DATA SHOWN:

....................

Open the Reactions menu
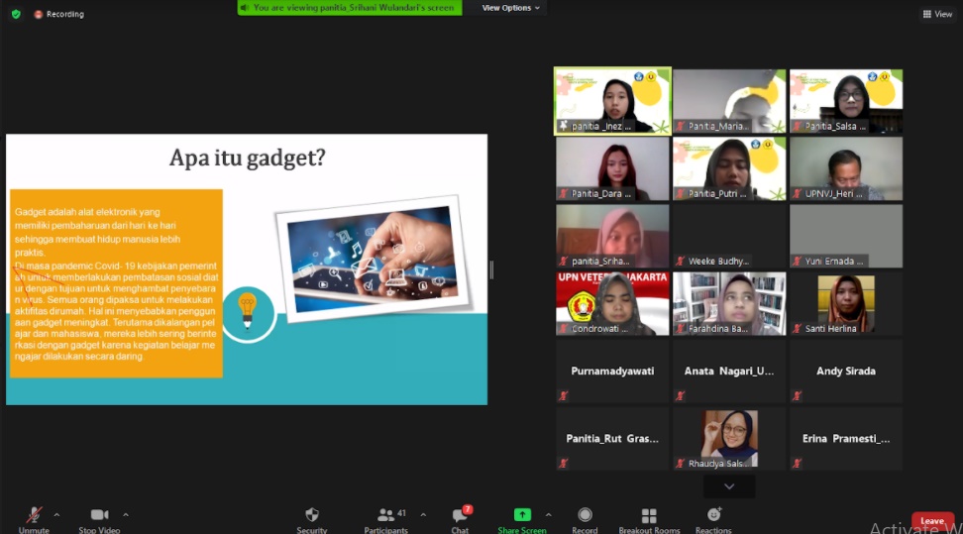The height and width of the screenshot is (534, 963). click(x=713, y=516)
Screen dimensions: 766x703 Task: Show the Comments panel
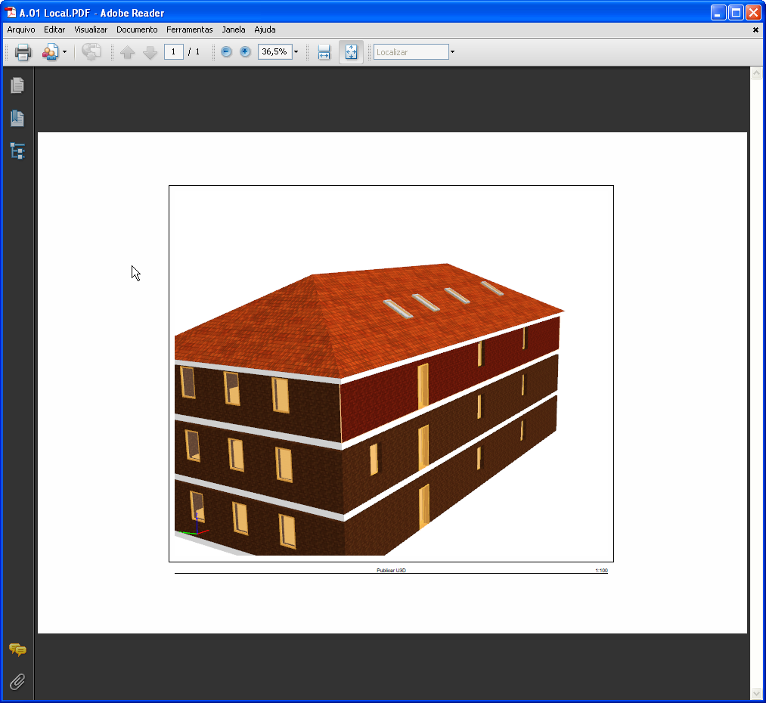[x=17, y=650]
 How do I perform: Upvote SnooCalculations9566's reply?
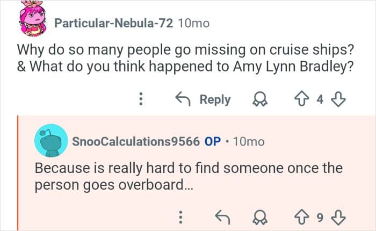click(x=303, y=217)
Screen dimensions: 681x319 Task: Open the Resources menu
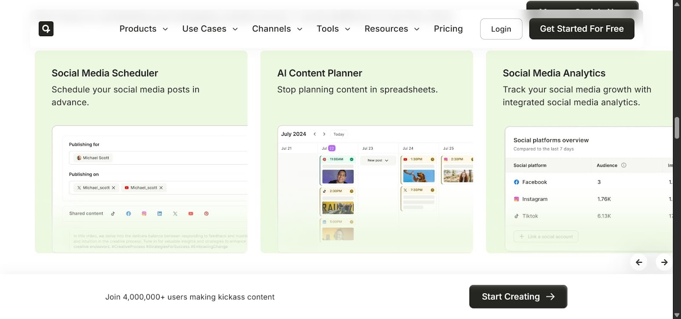coord(392,29)
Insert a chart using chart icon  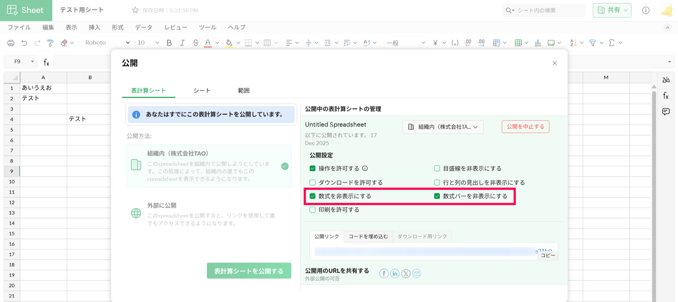pos(538,43)
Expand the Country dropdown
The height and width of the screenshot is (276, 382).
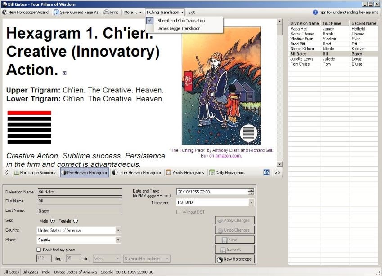[118, 230]
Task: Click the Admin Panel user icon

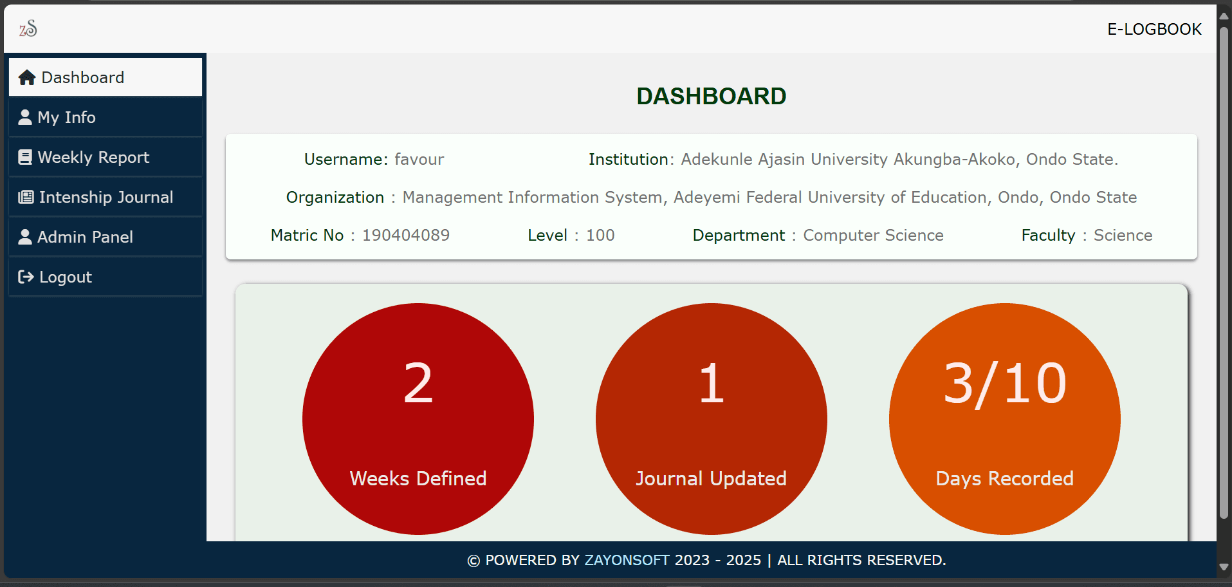Action: pos(25,238)
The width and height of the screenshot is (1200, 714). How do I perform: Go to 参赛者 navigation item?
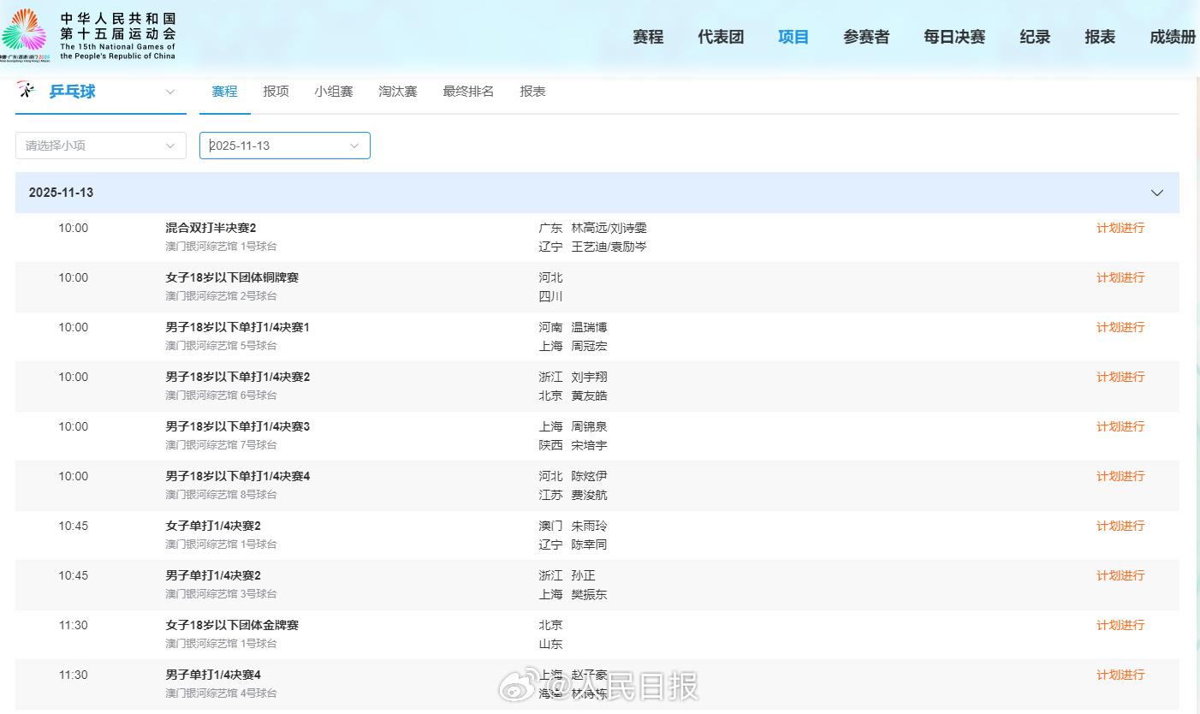(866, 37)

....................

WORK ORDER:
Restate word for word only the lines from the one with "Expand the Country dropdown" through the last line of the material, both included. Any picture should be left out.

OUTPUT FOR THIS EXERCISE:
Expand the Country dropdown
The height and width of the screenshot is (276, 382).
[118, 230]
Task: Click the Admin Panel user icon

Action: pos(25,238)
The width and height of the screenshot is (1200, 714). How do I perform: Go to 参赛者 navigation item?
(866, 37)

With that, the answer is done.